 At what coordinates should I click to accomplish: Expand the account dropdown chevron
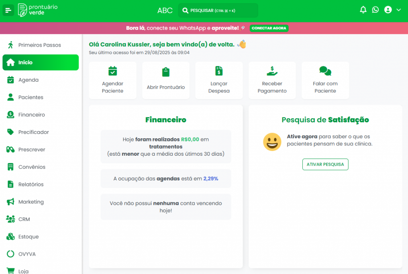pos(398,10)
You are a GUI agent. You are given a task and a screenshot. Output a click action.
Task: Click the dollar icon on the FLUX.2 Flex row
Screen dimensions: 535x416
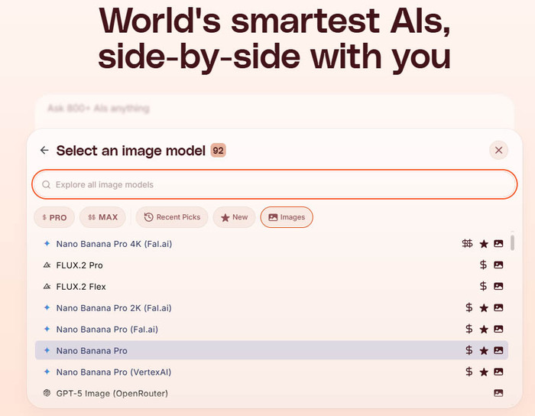pos(483,287)
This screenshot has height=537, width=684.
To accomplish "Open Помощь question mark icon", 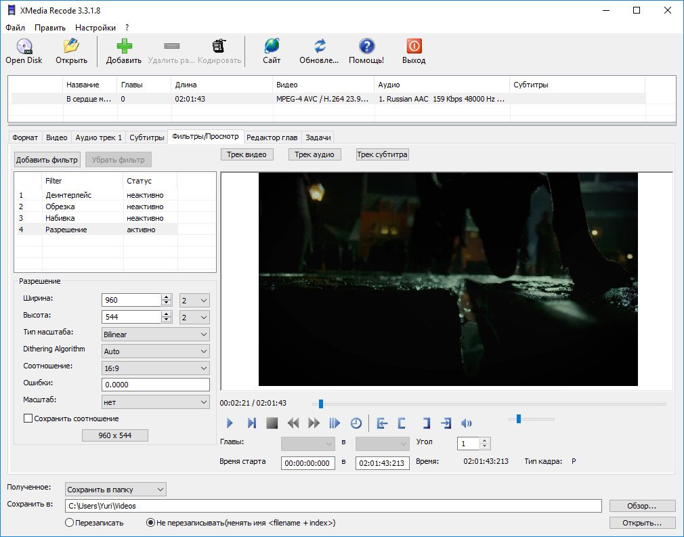I will (366, 47).
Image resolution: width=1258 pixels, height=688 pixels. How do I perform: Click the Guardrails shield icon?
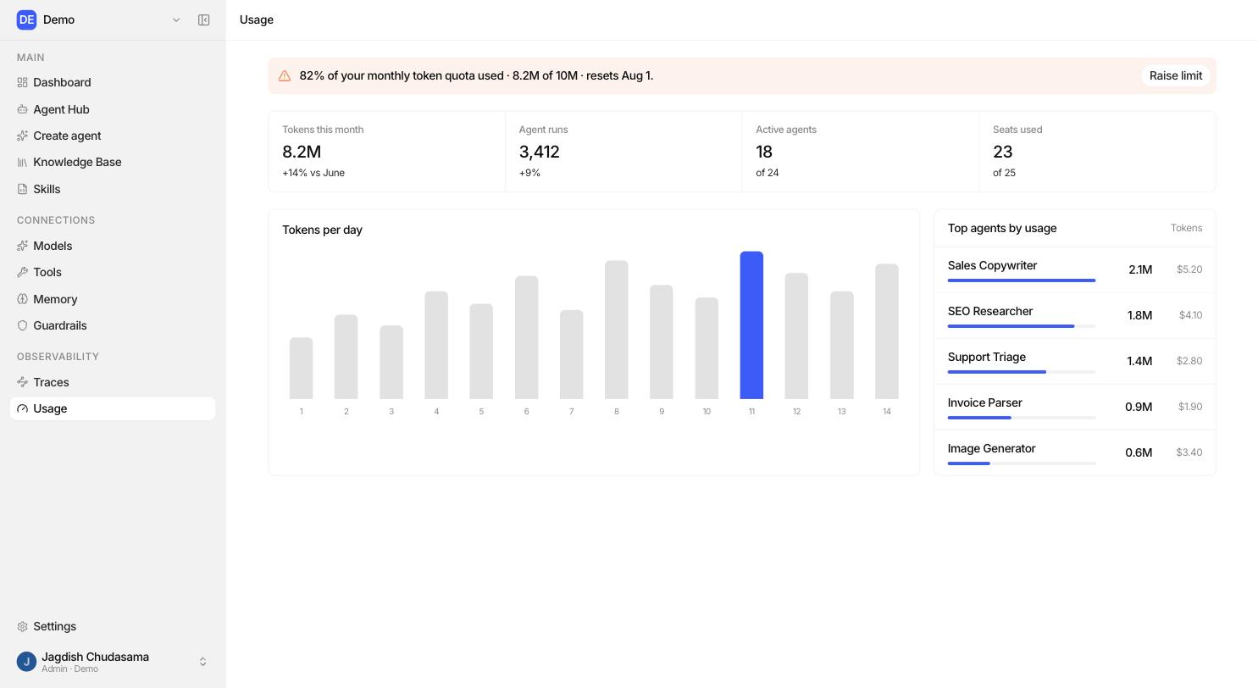[23, 325]
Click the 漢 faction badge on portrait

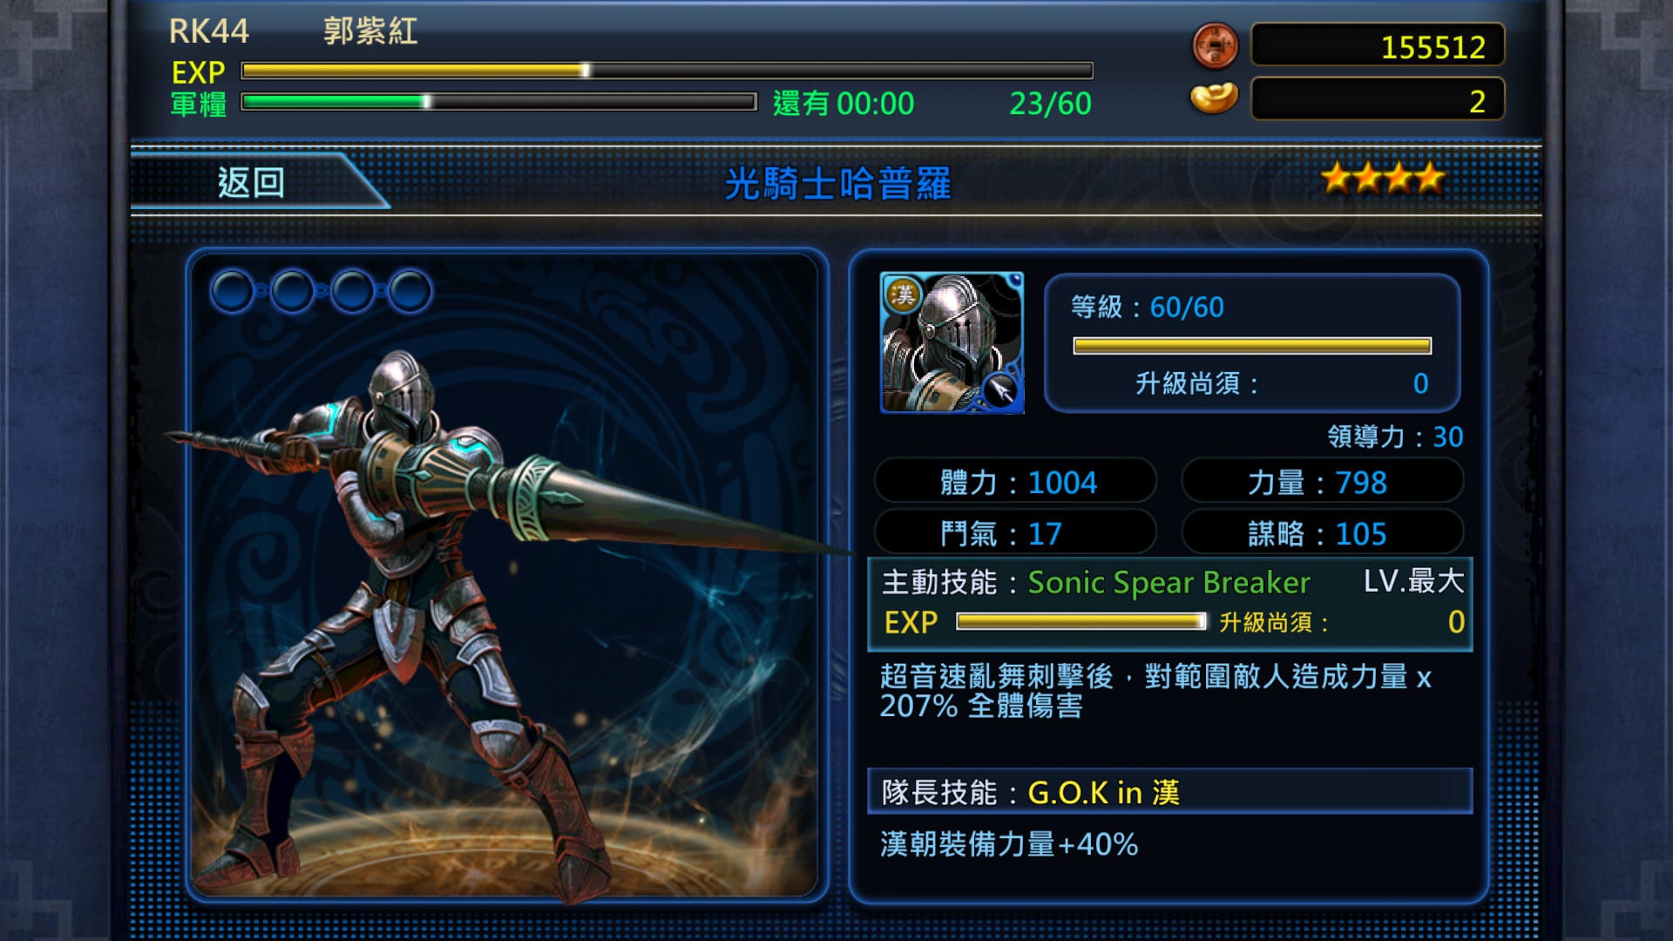coord(903,294)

→ **The problem**
Copy every line of the entries in which "screenshot" can be found.

→ **Answer box**
You are a GUI agent. You are given a task and a screenshot. Output a click action.
This screenshot has height=537, width=684.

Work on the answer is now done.